While it is ChatGPT and Generative AI that are making waves and dominating the discourse, I believe that the promised miracles of AI are happening elsewhere—using existing technologies like deep learning and neural networks. And, at the forefront of these life-changing discoveries is DeepMind, the company started by Demis Hassabis in London and now owned by Google. Hassabis demonstrated the power of this then-new technology through a demonstration of an AI agent acing the game Atari Breakout in 2013 after just 600 training sessions. Then came the epochal moment of the Go victory, which put deep learning in the spotlight. DeepMind took this further by creating AlphaZero, which could play any game at a beyond-human level. AlphaGo had been trained by analysing millions of Go moves, but the neural network powering AlphaZero was only given the rules of the game, and it learnt by playing against itself millions of times. It mastered chess in just nine hours, Shogi in 12 hours and then Go in 13 days. Unlike AlphaGo, which learnt to play Go by analysing millions of moves from amateur games, AlphaZero’s neural network was only given the rules of each game. AlphaZero gave way to MuZero, which went one level further. It was not even told the rules of the game but became as good as AlphaZero in all games by learning a model of their environment, analysing the current position, the last action and deciding which action to take.
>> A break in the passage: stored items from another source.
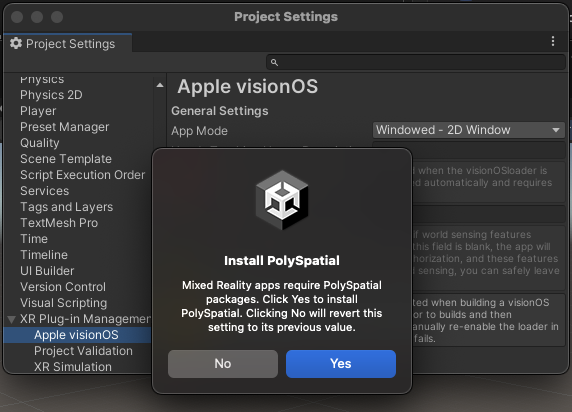Select the Player settings category
The image size is (572, 412).
pos(38,111)
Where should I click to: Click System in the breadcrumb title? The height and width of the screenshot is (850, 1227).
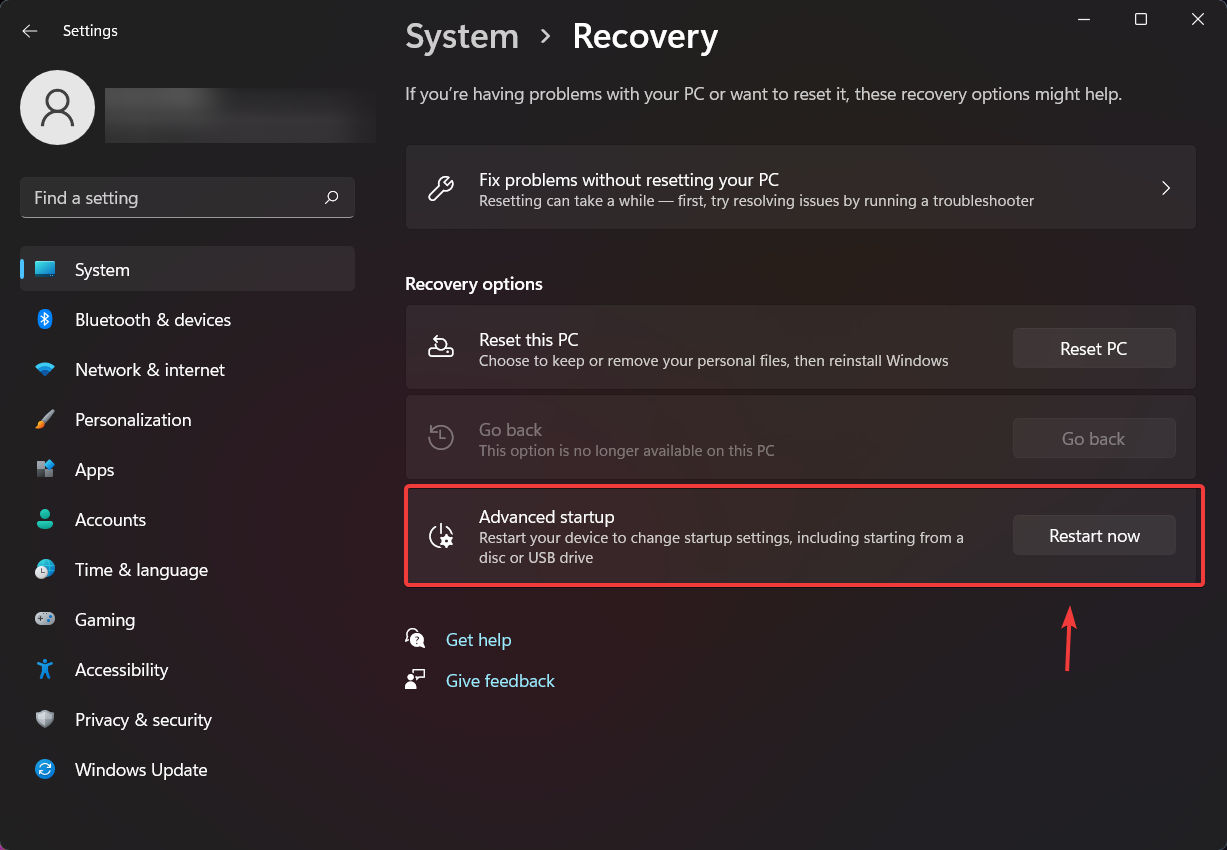click(x=462, y=37)
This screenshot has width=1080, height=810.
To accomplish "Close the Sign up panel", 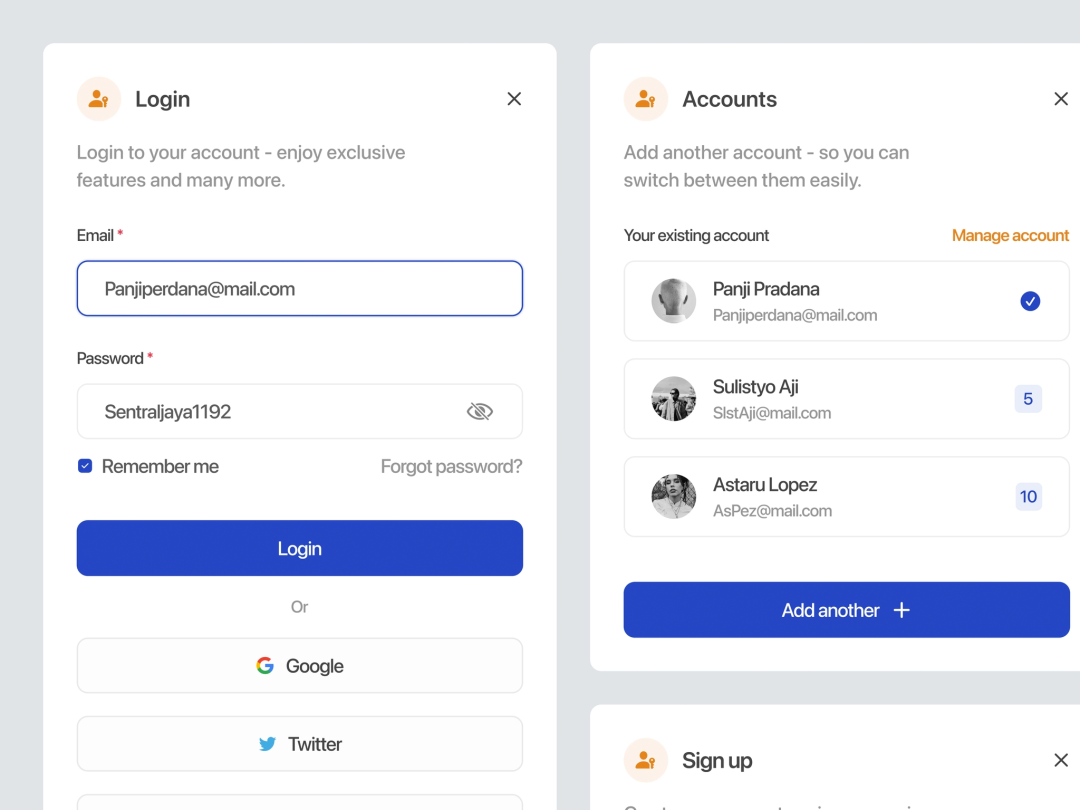I will [1061, 760].
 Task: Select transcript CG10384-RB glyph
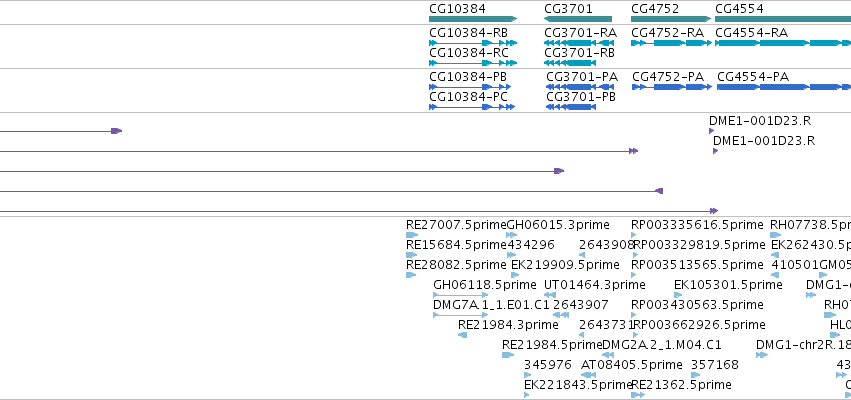(x=473, y=43)
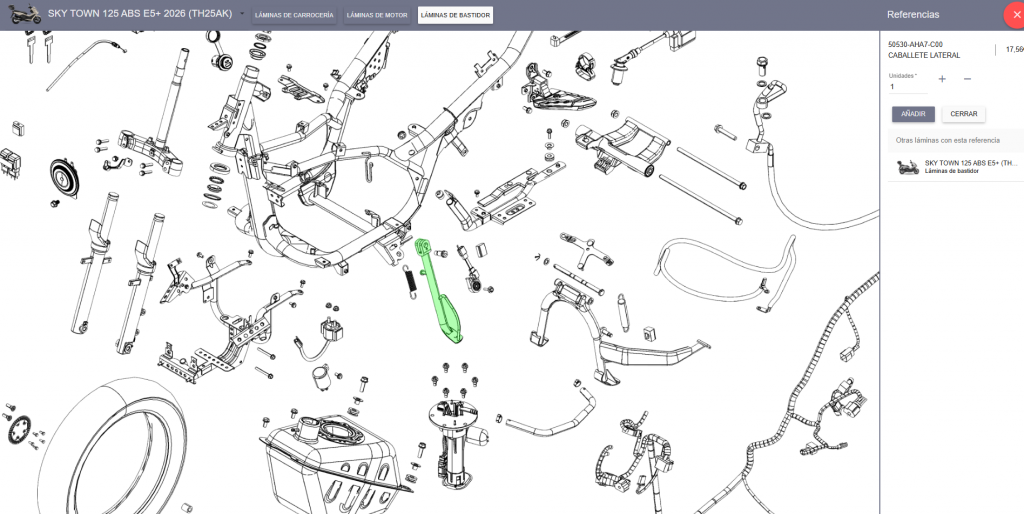Close the Referencias panel with red X
This screenshot has height=514, width=1024.
pyautogui.click(x=1012, y=15)
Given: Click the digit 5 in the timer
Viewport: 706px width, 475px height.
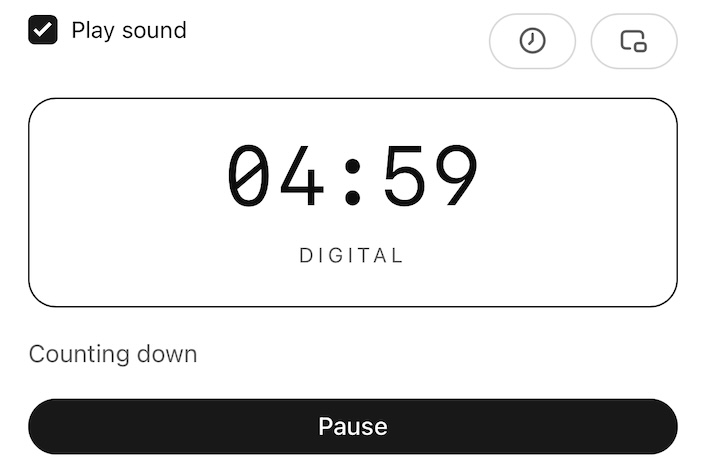Looking at the screenshot, I should [x=405, y=177].
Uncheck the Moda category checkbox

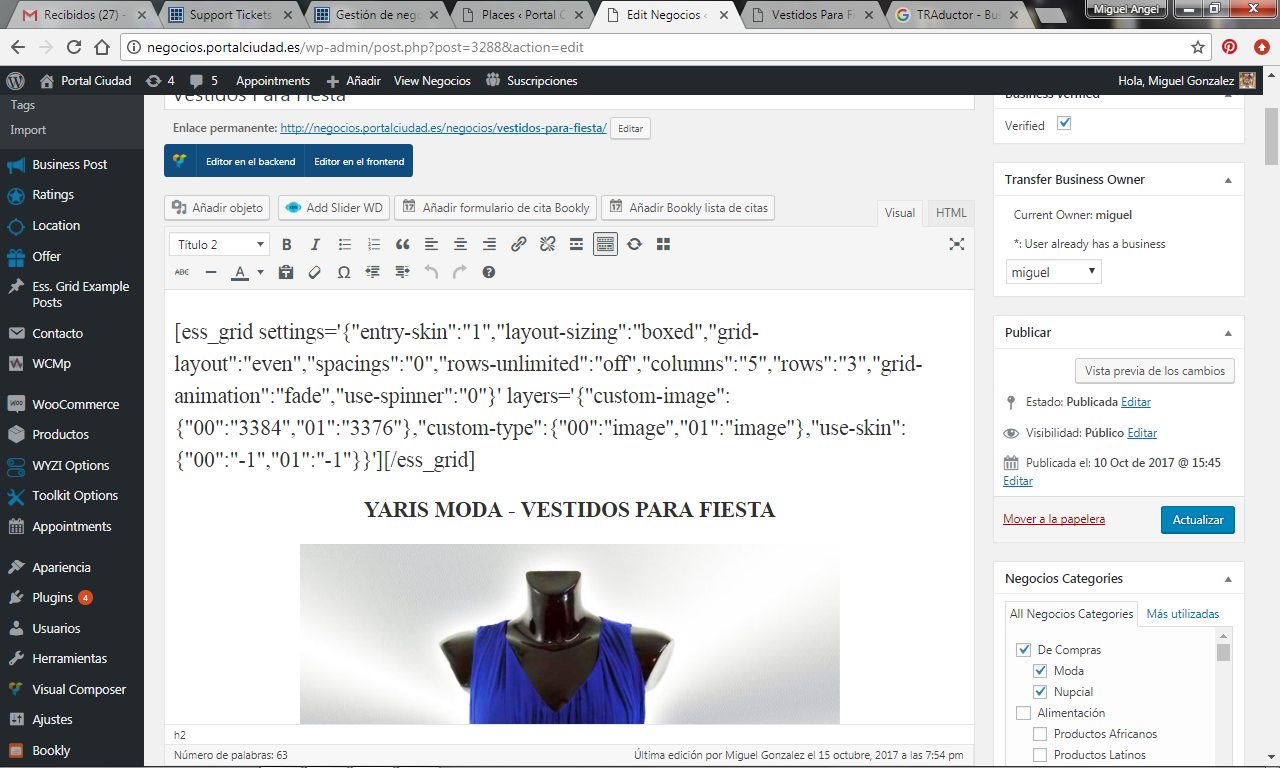(x=1041, y=671)
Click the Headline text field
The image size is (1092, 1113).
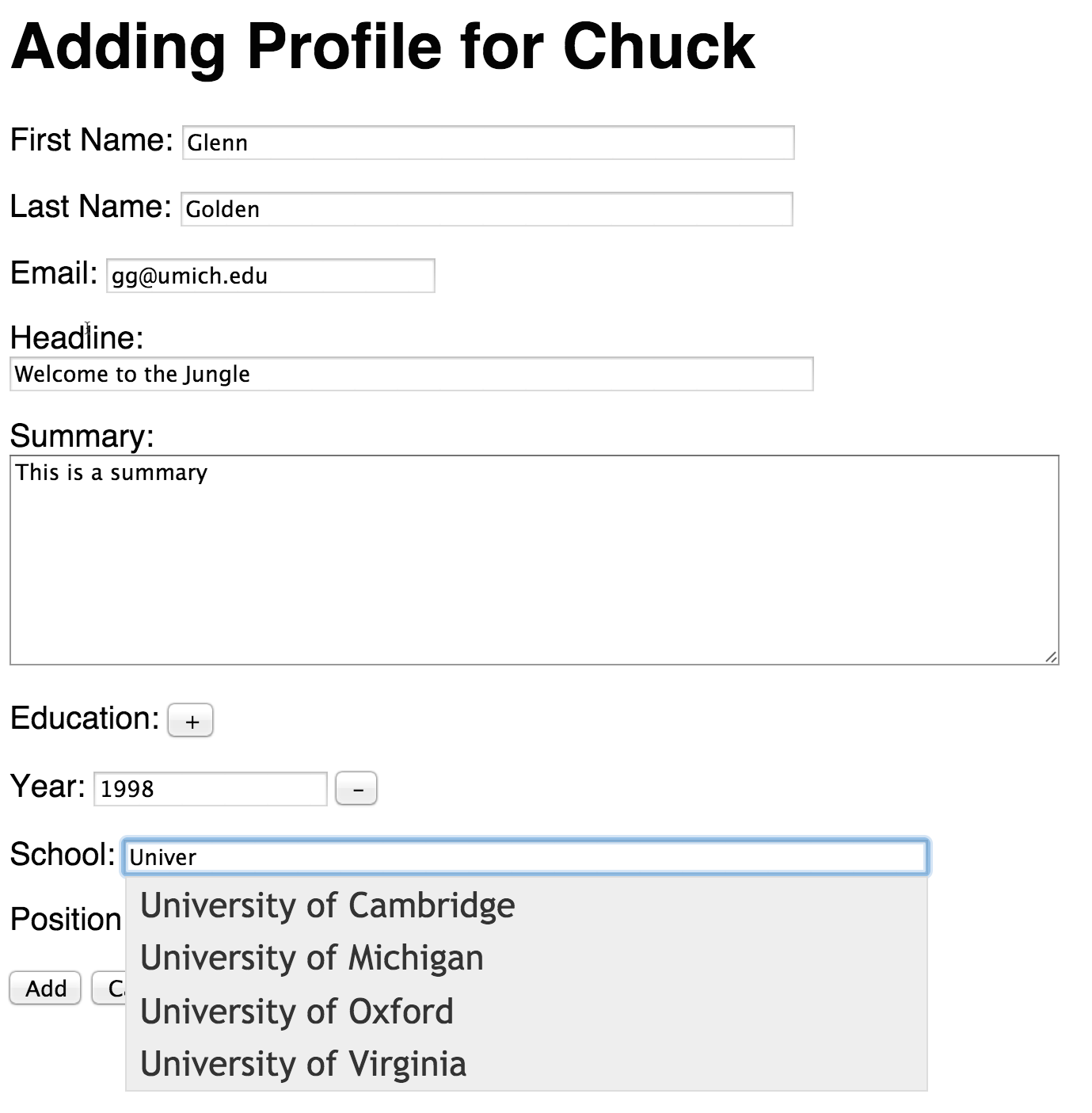412,374
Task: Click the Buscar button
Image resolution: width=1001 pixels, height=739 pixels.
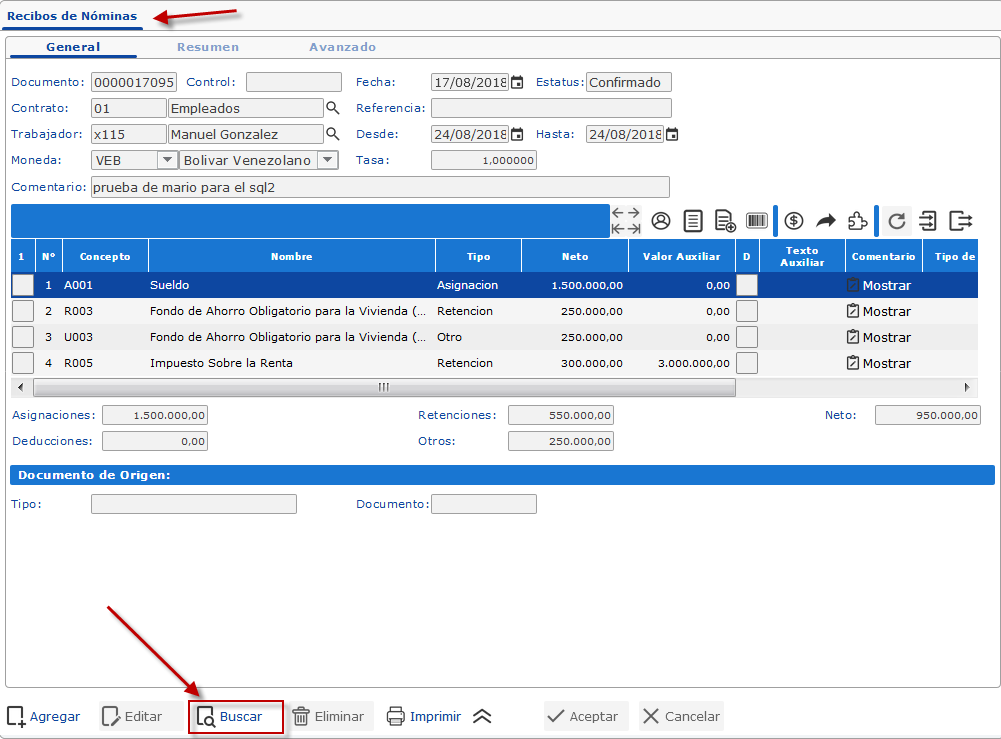Action: click(235, 716)
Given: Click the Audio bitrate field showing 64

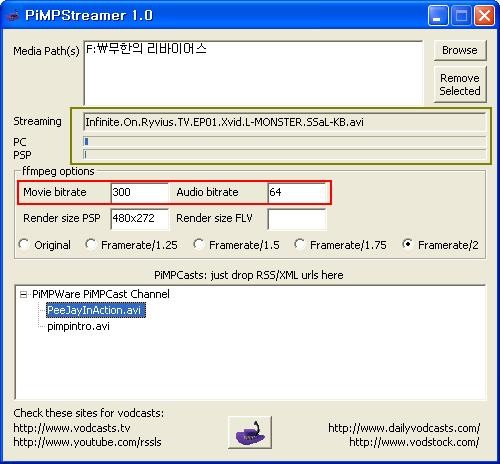Looking at the screenshot, I should point(297,192).
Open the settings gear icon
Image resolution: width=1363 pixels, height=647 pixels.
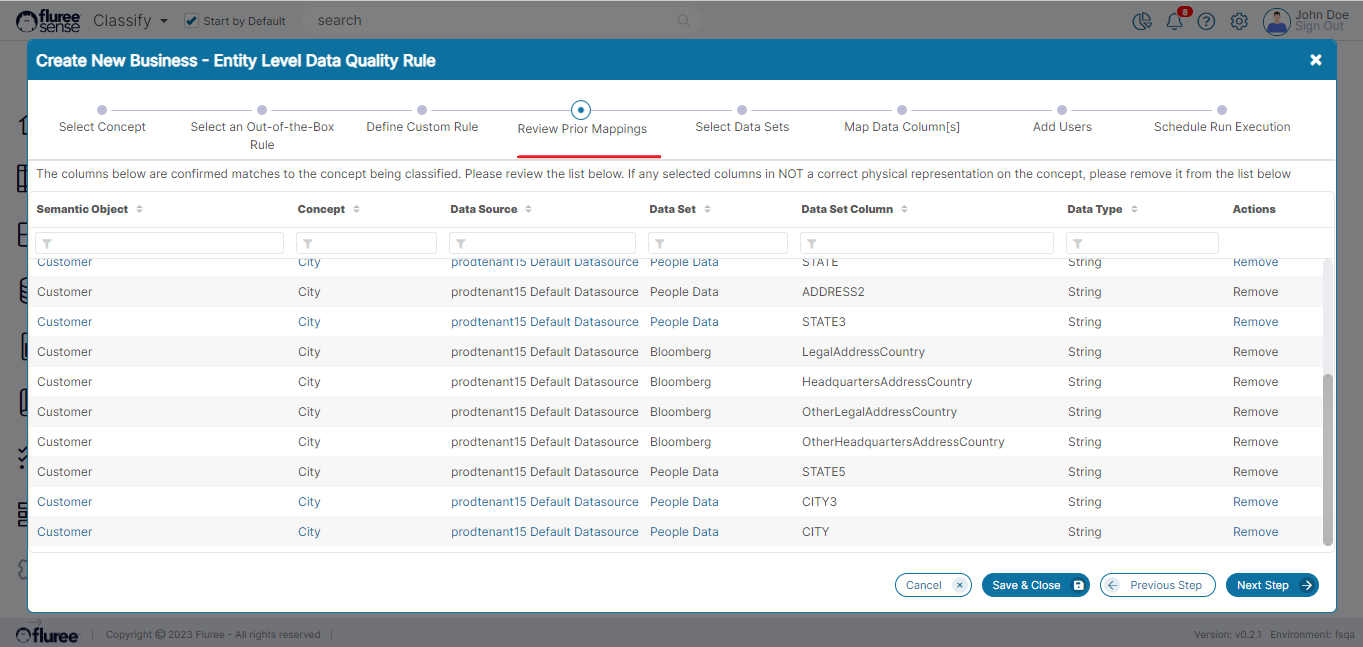click(x=1239, y=21)
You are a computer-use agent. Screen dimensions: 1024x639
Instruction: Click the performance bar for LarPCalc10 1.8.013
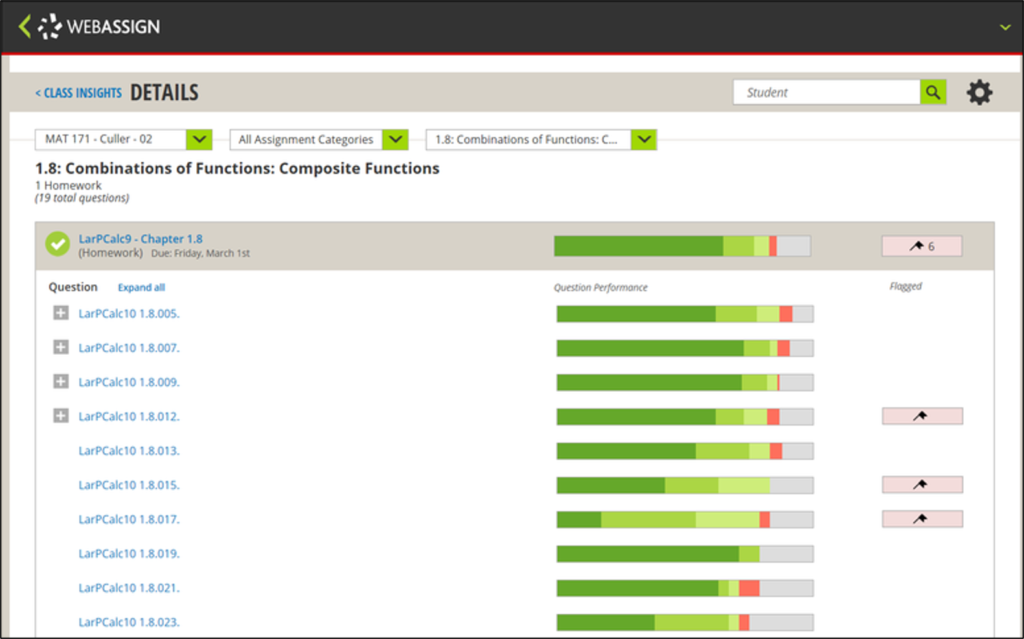tap(683, 450)
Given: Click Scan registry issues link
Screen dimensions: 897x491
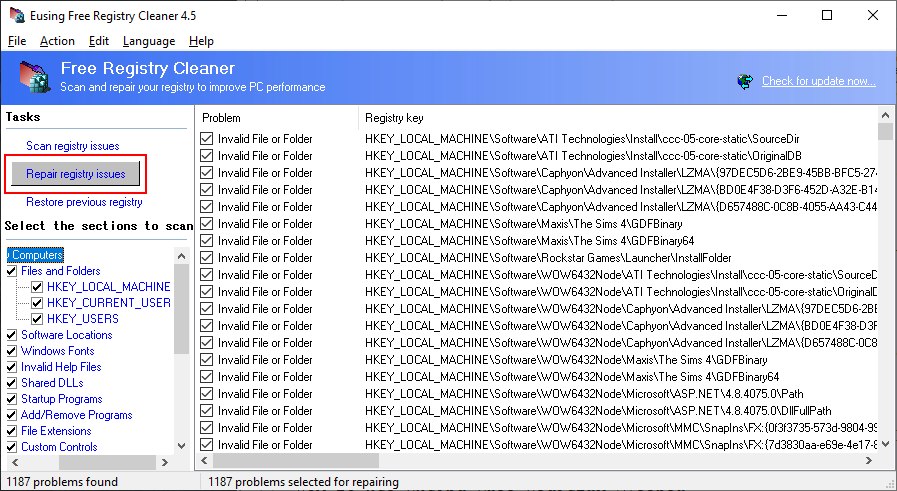Looking at the screenshot, I should tap(73, 146).
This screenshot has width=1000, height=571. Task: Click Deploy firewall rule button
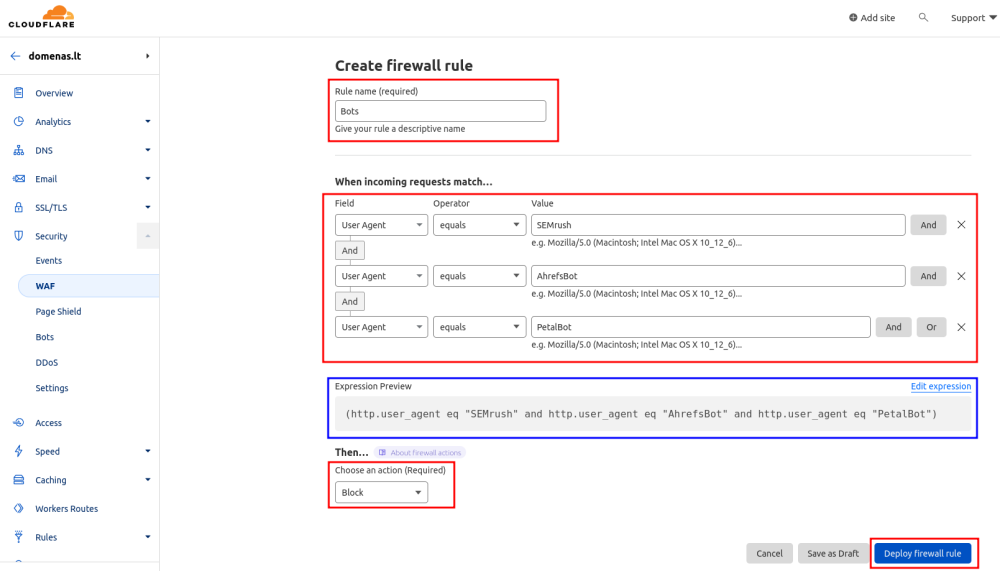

DeepMind and deep learning are just not fun and games, impressive as they are. Their next big breakthrough, and the one that made me a convert, was AlphaFold. This product cracked one of the hardest problems in medical science—predicting how a protein would fold. We, and every other carbon-based life form, are made of proteins, and it is how they fold that decides almost everything about our physiology and life. There are over 200 million known proteins today, and each of them folds in a unique three-dimensional shape. It was impossible for scientists to study each one of them, and that considerably hampered efforts to tackle disease. DeepMind started solving this problem right after the Sedol game, trained it on the sequences and structures of a hundred thousand proteins, and in four years brought it to a level where it can predict the folded shape of a protein, right down to the molecular level.
In 2020, this problem was declared solved. It was a breakthrough as important as mapping the human genome, or the discovery of antibiotics, something that can change medical science forever. As a scientist remarked, “What took us months and years to do, AlphaFold was able to do in a weekend.”
DeepMind has kept its innovation factory going. Last December, it launched GNoMe, an AI tool that found more than 2 million new materials, of which nearly 400,000 could power future technologies around computer chips, solar panels and newer batteries. Google estimates that this is equivalent to 800 years’ worth of knowledge.
January 2024 saw the launch of AlphaGeometry, which could match and surpass the complex geometry problem solving skills of the planet’s brightest students. There are many more such wondrous innovations from DeepMind: SynthID for watermarking AI-generated images, Universal Speech Model which automatically recognizes all speech, AlphaCode, which writes advanced computer code, and Gemini, its Generative AI chatbot.
While GenAI and its chatbots are extremely powerful and promising language-based technologies, it is still ‘good old AI’ that has been churning out some astounding new products, led by DeepMind. Humans are still far ahead in general intelligence, but in these narrow niches, deep learning has achieved astonishing results.
In the Sedol-AlphaZero match, there was another vaunted move—No. 78 in the fourth game, this time by the human. Called the “God Move,” it flummoxed and confused the AI, making it lose the game comprehensively to Sedol. However good AI becomes, we must always remember it is created by us.